(Clarifies story to show Moody’s report was on bonds in 14th para.)
By Max Bower
LONDON, June 19 (LPC) - Investors are winning concessions on leveraged loan documents on large buyout deals, including those from Danish telecoms group TDC and French cyber security firm Exclusive Group, but these are small victories as the pressure to invest is allowing documentation to become more aggressive overall.
Several recent buyout loans have undergone rafts of changes to their documents after vigilant investors pushed back against private equity firms wanting greater flexibility to manage their investments.
TDC made several changes to its recent €3.9bn equivalent buyout loan, including updating the most favoured nation clause, which allows companies to raise additional debt; adding margin ratchets; and capping Ebitda add-backs at 25% of the initial figure.
Exclusive Group’s €500m Term Loan B also had “pages and pages” of changes, a person close to the deal said, after the buyside objected to terms that are typically reserved for larger, more liquid deals.
The changes affected everything from the MFN clause to restricted payments and the ability to incur incremental debt.
They get a couple of changes to make themselves feel better but it’s still terrible,” a head of leveraged finance said.
Investors are becoming more aware of the potential consequences of overlooking certain terms (often couched in dense legalistic language and well hidden in loan documents) due to the work of research firms, including Covenant Review and Debt Explained.
While private equity firms are assuring investors that they will never use the provisions, investors are suspicious that aggressive terms could eventually be triggered, as many European deals contain portability clauses that can transfer the financings to new owners if companies are sold.
“Some investors have actually said to me they only now appreciate the consequences of certain docs, even after playing several deals that had them,” the head of leveraged finance said. “That was shocking to learn, as we’ve often been trying to push back on their behalf.”
Investors cited the recent incremental term loan deal for financial software firm ION Trading as particularly alarming. An MFN clause allowed the issuer to raise a further €1.8bn-equivalent of debt that paid 100bp and 50bp more than the existing facility, without increasing interest payments to existing debt holders.

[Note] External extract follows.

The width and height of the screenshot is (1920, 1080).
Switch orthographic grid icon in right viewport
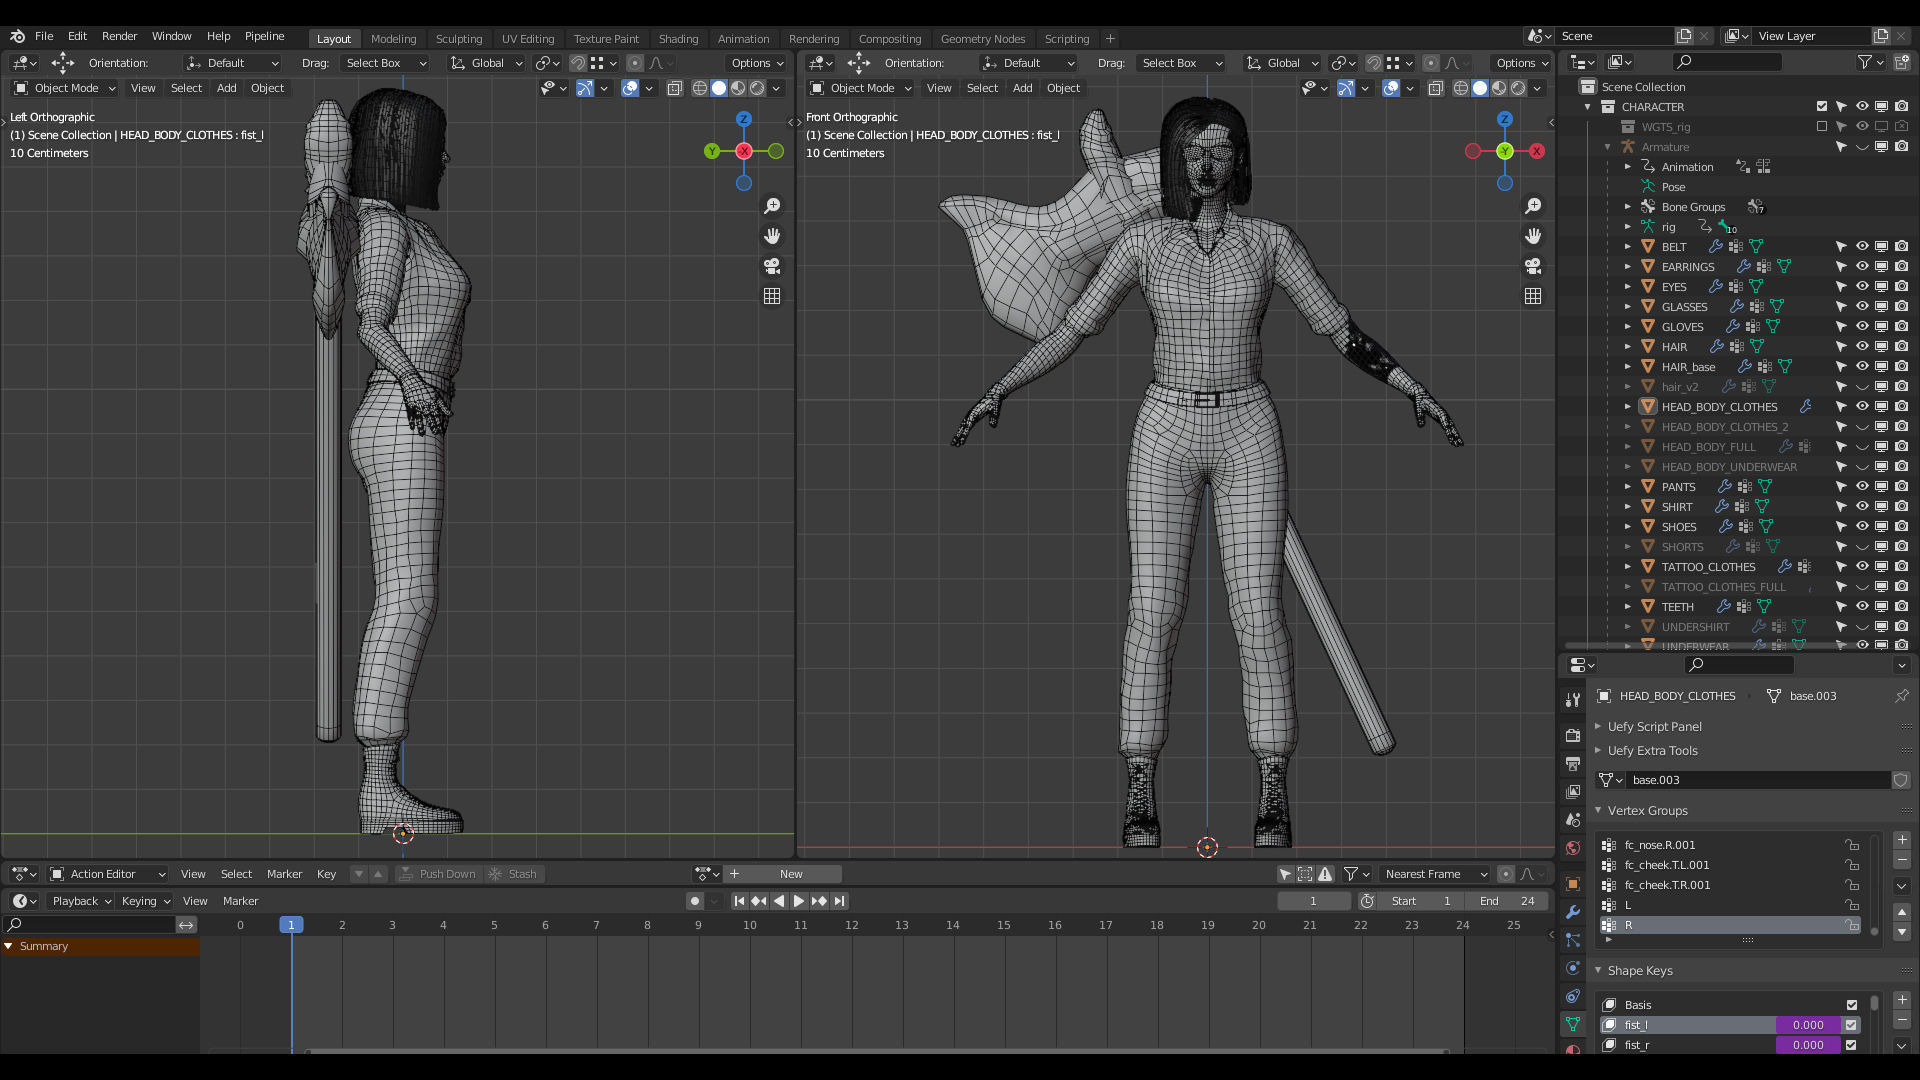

“ION pissed everyone off,” a London-based portfolio manager said.
Investors may need more deals like ION to fully appreciate the flexibility that weak lending terms now give private equity sponsors, even though awareness has been rising for some time, the first investor said.
“Loan investors still can’t really take a principled stand,” the head of leveraged finance said. “There’s more pressure to invest still compared to bonds.”
Moody’s said last week that the presence of “non-quantifiable carve-outs” for bonds has evolved rapidly this year. Carve-outs often increase an issuer’s ability to drain cash out of secured entities before investors can respond.
This can be done by loosening leverage and asset sale covenants, or manipulating Ebitda figures higher, and is commonly referred to as the “J Crew trapdoor” after the US clothing retailer first used the clause. The value of Ebitda add-backs on a recent deal was larger than that of the acquisition it funded, a London-based lawyer said.
Despite investors’ concessions, the assault on lending standards is accelerating as precedents get ever more aggressive. Documents are “deteriorating faster than our ratings scale can catch up,” a managing director at a ratings agency said.
The length and density of documents is making lending terms so convoluted that they could give even more flexibility than was initially targeted, even in today’s market. A partner at a law firm in London said that the sheer size and complexity of many lending agreements today is making them incomprehensible.
“We have seen some transactions where the documentation literally didn’t make sense,” he said.
Bankers are calling for help to push back against private equity firms’ more aggressive requests. Standardised guidelines on documentation, similar in style to the leveraged lending guidelines rolled out by the US Federal Reserve and ECB, would be useful, but currently look unlikely, the leveraged finance head said.